Als reactie hierop wordt in verschillende andere artikelen over de definiering van islamofobie juist expliciet vermeld dat de term islamofobie nadrukkelijk niet gebruikt zou mogen worden om kritieken op de islam als godsdienst onmogelijk te maken. Ineke van der Valk schrijft bijvoorbeeld als toelichting op haar definitie: "Tegelijkertijd moet de ruimte voor het legitiem kunnen leveren van godsdienstkritiek niet afgegrendeld worden."

En Martijn de Koning stelt: "Er is niemand die zal beweren dat je een islamofobe uitspraak doet wanneer je kritiek hebt op de jihaddoctrine in islamitische theologie of op het onderscheid dat in islamitische wetten gemaakt wordt tussen mannen en vrouwen, gelovigen en ongelovigen en de mogelijkheid tot lijfstraffen."

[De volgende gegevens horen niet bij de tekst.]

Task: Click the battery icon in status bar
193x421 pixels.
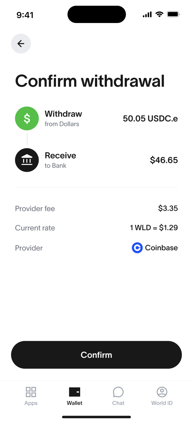Action: [x=173, y=14]
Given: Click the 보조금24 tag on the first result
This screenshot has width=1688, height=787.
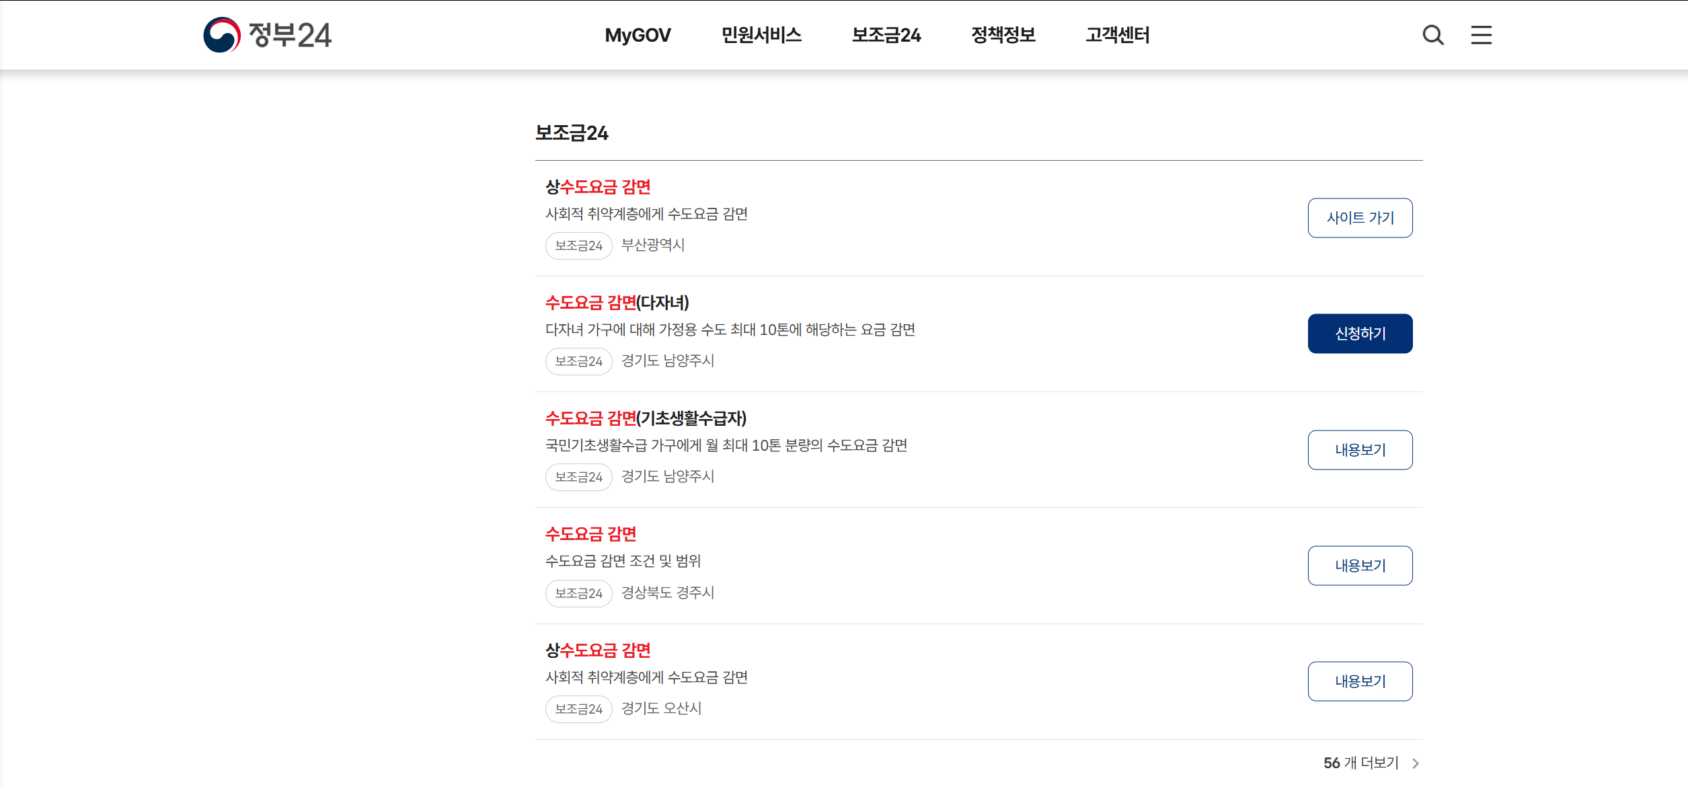Looking at the screenshot, I should point(578,245).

Tot slot schrijft het in Groot-Britannië gezetelde Forum Against Islamophobia and Racism (FAIR) :

"Het is niet islamofoob om het met opvattingen, gebruiken of handelingen van moslims oneens te zijn of deze af te keuren. Sterker nog, binnen de islamitische gemeenschap, zowel in Groot-Britannië als wereldwijd, wordt onderkend dat verschillen van mening, discussies en debatten een belangrijk deel uitmaken van de hedendaagse islam en moslimgemeenschappen en absolute voorwaarden zijn voor de relevantie van de islam. Legitiem verschil van mening en kritiek door niet-moslims valt daarom niet alleen te verwachten, maar zou positief gewaardeerd moeten worden. Echter, we zouden er wel op aan willen dringen dat dit verstandig en fijngevoelig plaatsvindt."

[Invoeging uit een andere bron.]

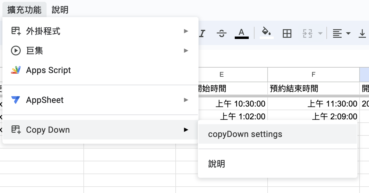Click the merge cells icon
This screenshot has height=193, width=369.
click(307, 33)
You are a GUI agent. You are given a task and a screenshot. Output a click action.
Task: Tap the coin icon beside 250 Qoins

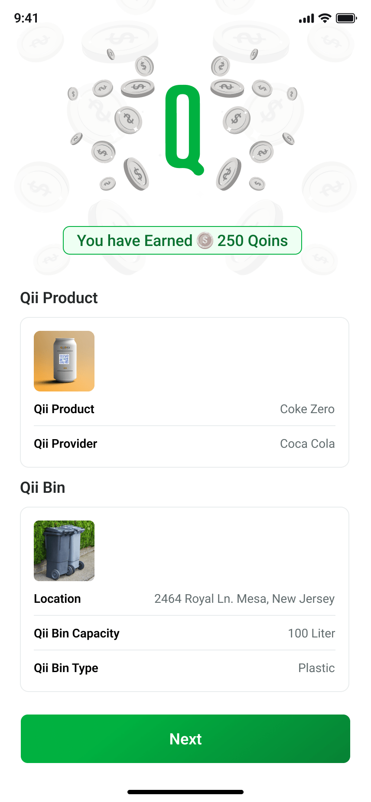point(205,240)
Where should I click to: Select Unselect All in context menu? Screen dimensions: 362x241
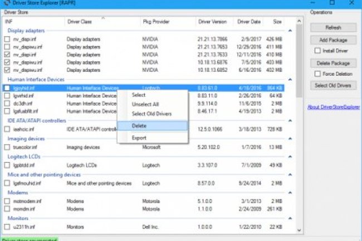tap(145, 105)
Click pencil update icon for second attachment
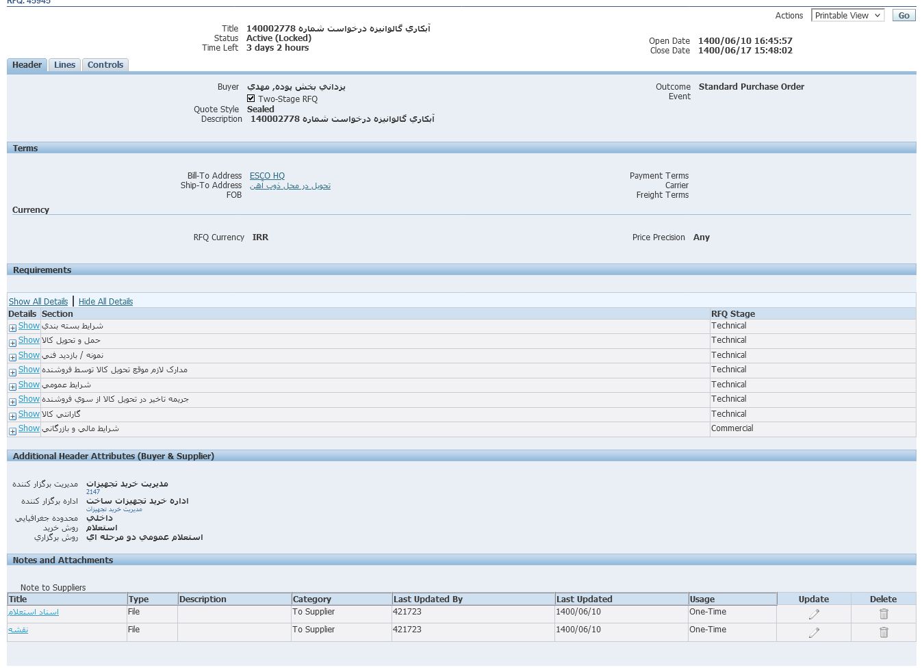 813,632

Meer aandacht voor moslimdiscriminatie en islamofobie in Nederland


Over de omvang, toename of afname van moslimdiscriminatie of islamofobie in Nederland vallen weinig harde uitspraken te doen, omdat er weinig cijfers beschikbaar zijn. Islamofobie en/of moslimdiscriminatie werden tot voor kort namelijk in Nederland niet als aparte grond voor discriminatie geregistreerd. Er is ook geen landelijk bekende en goed georganiseerde belangenorganisatie die zich voor het onderwerp inzet. Deze vorm van discriminatie heeft de afgelopen jaren mede daardoor minder aandacht gekregen van pers en politiek. 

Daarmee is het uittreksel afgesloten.